I backed away from the bed and went into the living room, onto the sofa and waited for silence. For the small moans to subside, for the snores to begin, for him to stop mumbling in Polish and begging for my dead grandmother. I fell asleep after there was silence in his room and woke up abruptly when I heard a low growl. I was scared to look but forced myself.

He was sitting on the edge of his bed. Colostomy bag open and shit on the floor and covering his hands. He looked at me and offered it to me like a gift, held out his shit-covered hands and smiled his hollow-mouth smile. He couldn’t understand English so I had to yell at him in Polish.

Co ty robisz? ” was all I could say, over and over again. I took it all from him and threw it in the sink. She wasn’t there to help me and I wouldn’t be able to get that smell off my hands for weeks. I kept them in my pockets whenever I could.

~ ~ ~

THE POLISH CHURCH WAS ON WEST ADAMSand was nothing like the cathedral in Częstochowa. The church had cheap beams criss-crossing the ceiling, a cramped, hot interior. Only their copy of the Black Madonna stood out. Her black face, gold bejeweled crown, ornate robe, the scar on her face, her wound. I liked to look at it. I liked to think about seeing the real thing in Poland and the pebbles eating into my knees as I crawled around the altar in prayer like everyone else who had made the pilgrimage to this holy place, passing the face of the Black Madonna, chanting and praying for forgiveness. This church had a fading, framed poster of Pope John Paul II beside The Black Madonna and old women bent over their rosaries, praying in Polish, moaning the words of Our Father. It reminded me of the women in the graveyards in Poland, the grave cleaners, the tombstone washers. They had lace chustki on their heads, some black, some white. They clutched each bead on their rosary and went through the words.

I odpuść nam nasze winy,

jako i my odpuszczamy naszym winowajcom.

I nie wódż nas w pokuszenie,

ale nas zbaw ode złego

Forgive us our trespasses as we forgive those who trespass against us and lead us not into temptation, but deliver us from evil.

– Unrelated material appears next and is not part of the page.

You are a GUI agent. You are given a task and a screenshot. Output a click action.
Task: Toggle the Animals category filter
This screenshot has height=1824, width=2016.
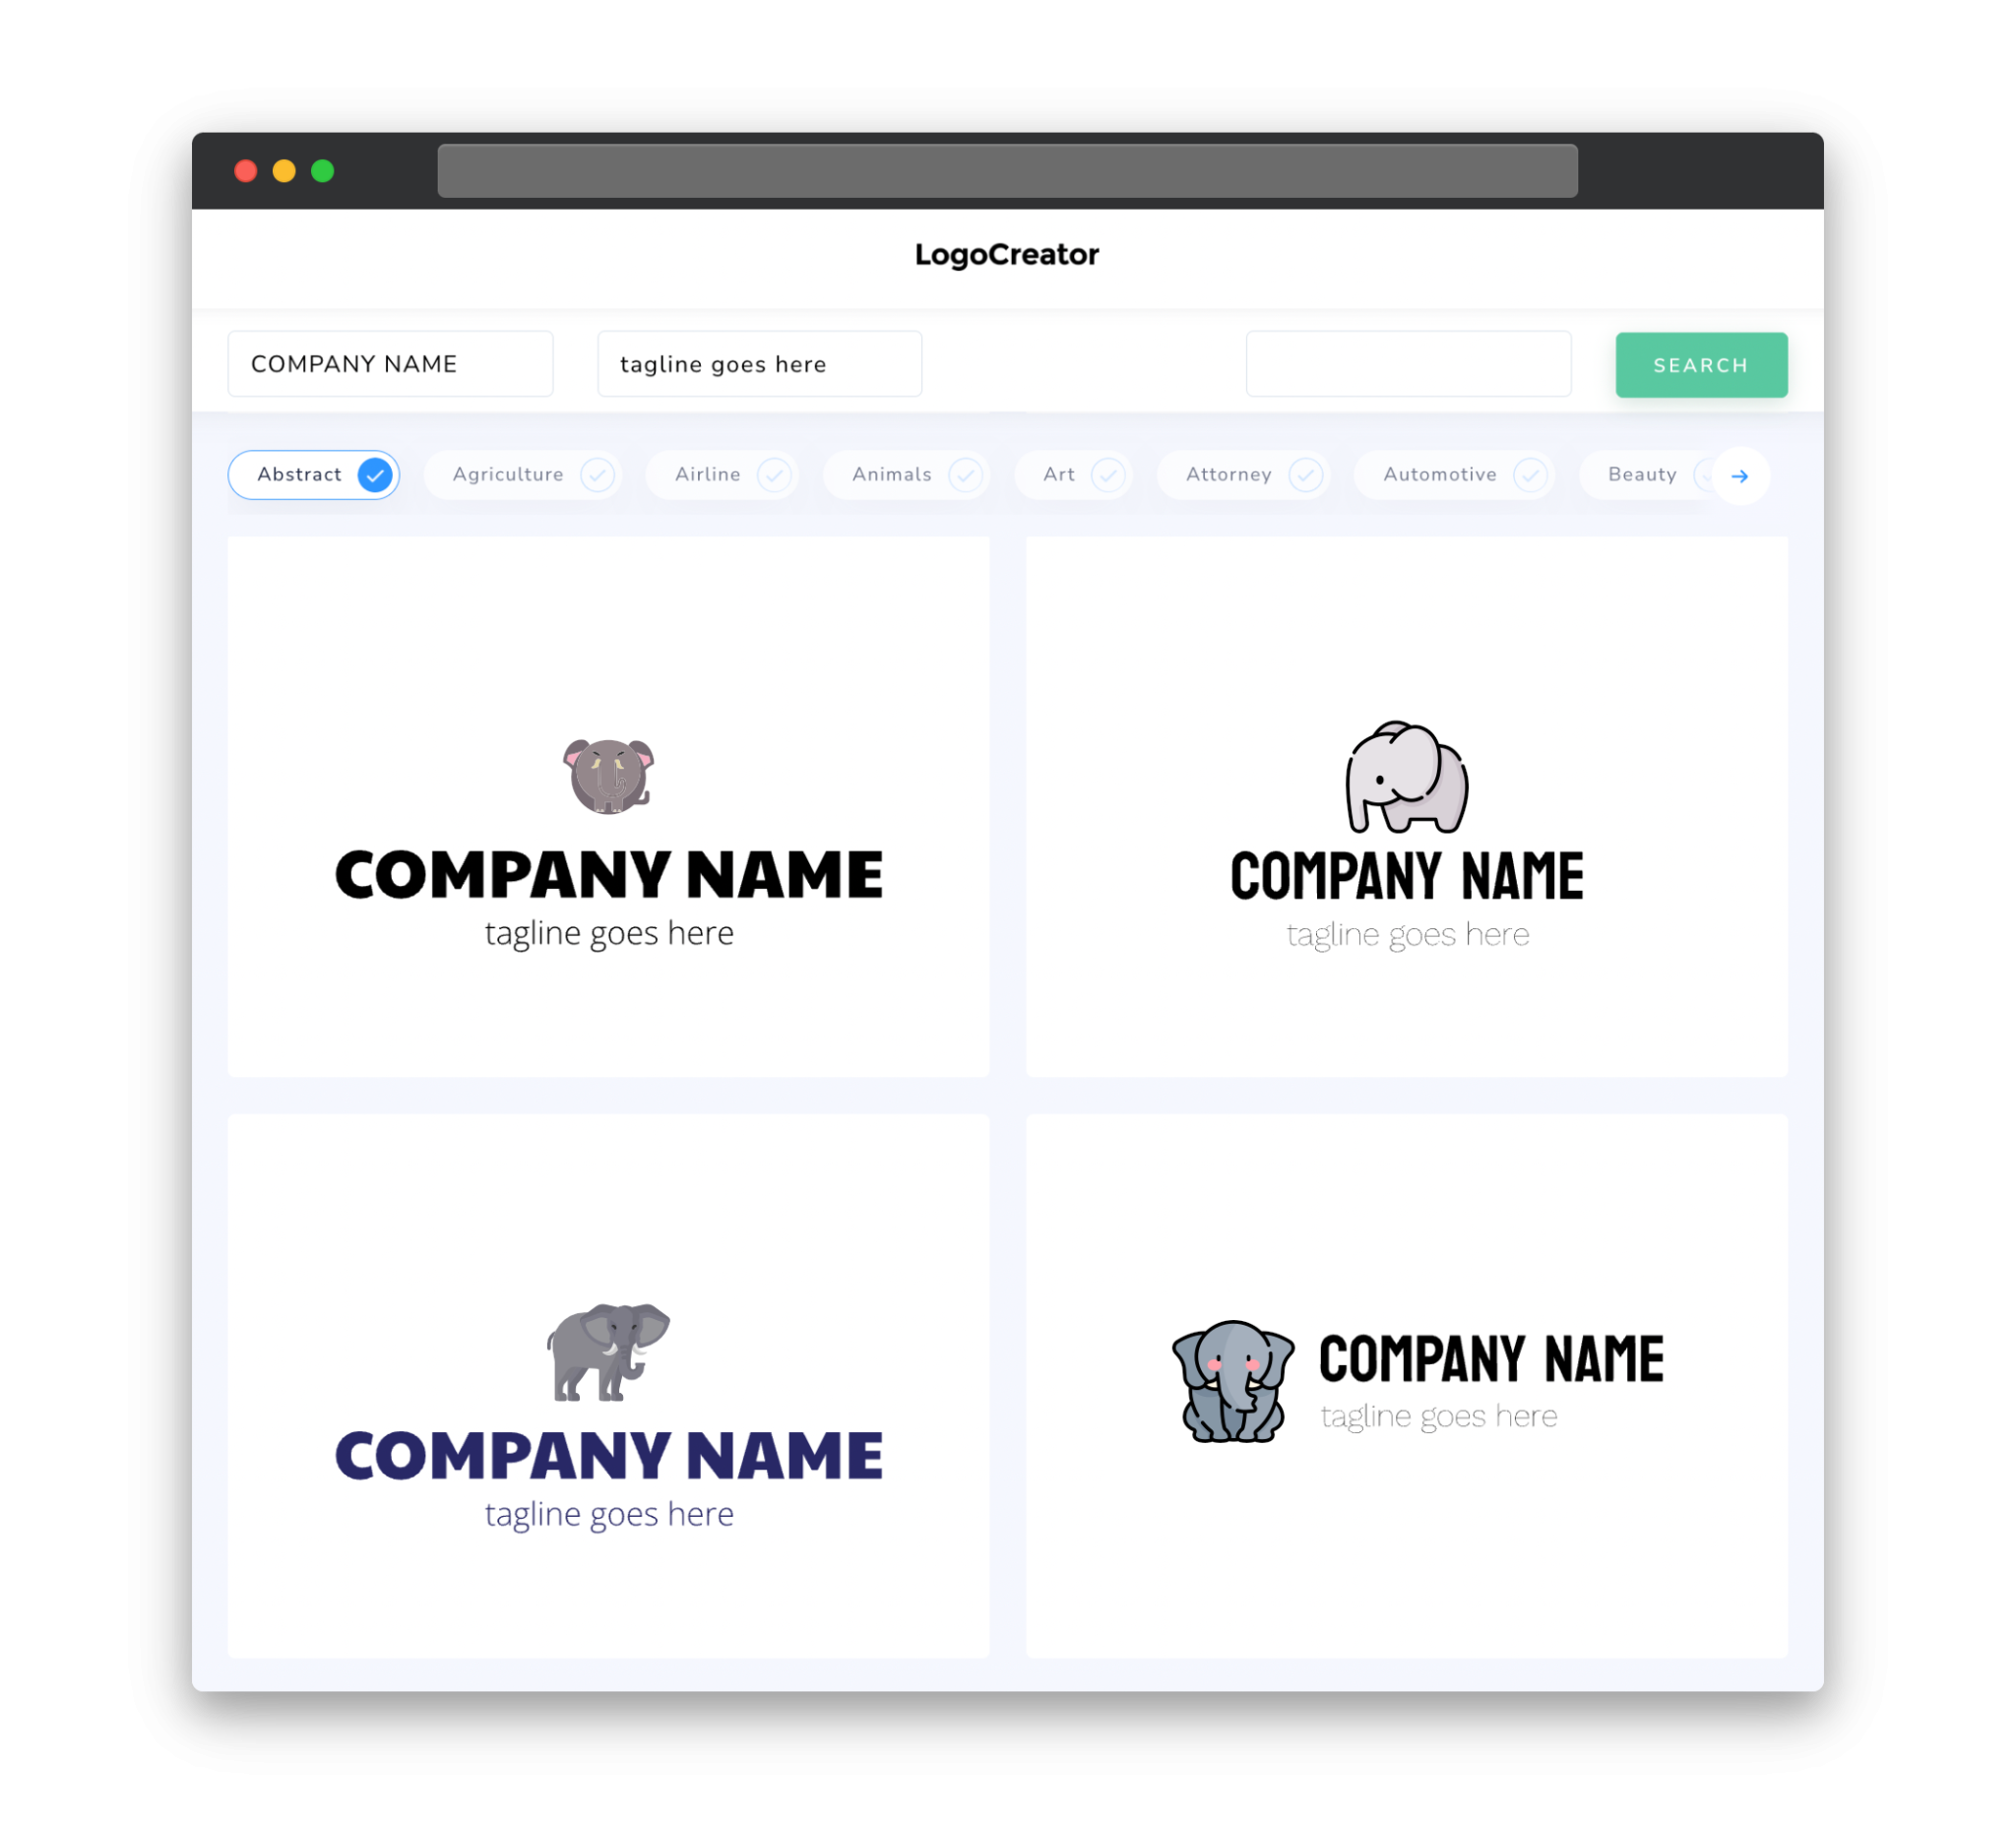pos(908,474)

I remember the words in Polish from church as a child; they were numbing. I liked to hear them and not add in my English version. I liked to stumble along in Polish. Winy sounded like veen-eh, like vino , like wine, but were trespasses. Sins. I prayed for my grandfather’s soul. I prayed that he wasn’t seeing what I was doing but I wondered if he could. I wanted to stop thinking about it so I started praying harder.

~ ~ ~

WHEN I LEFT THE CHURCH I HAD A MISSED CALLon my phone. It was Mary. The gutters. They needed to be cleaned and she didn’t know what to do about it. I didn’t know either. I wasn’t sure if I knew how to get back to her house. I only knew it passed the Downtowner motel and so I took a different route. Down Franklin with palm trees buckling over and high-rise apartments built in the ’70s where I heard women who had sex for money lived. They had the nicest views and wall-to-wall Berber carpeting. I liked knowing where the sex workers lived in Los Angeles. I felt like it gave me cache, let me know secrets other people didn’t know. I don’t even know how I knew this fact, but I knew it was a fact. There were prostitutes living on North Fuller and Hillside, there were prostitutes living on North Gramercy and Garfield Place. I saw them walking into their houses late at night as I drove, holding a man’s hand behind them, buzzing people up from their windows. I knew about them but they didn’t know about me.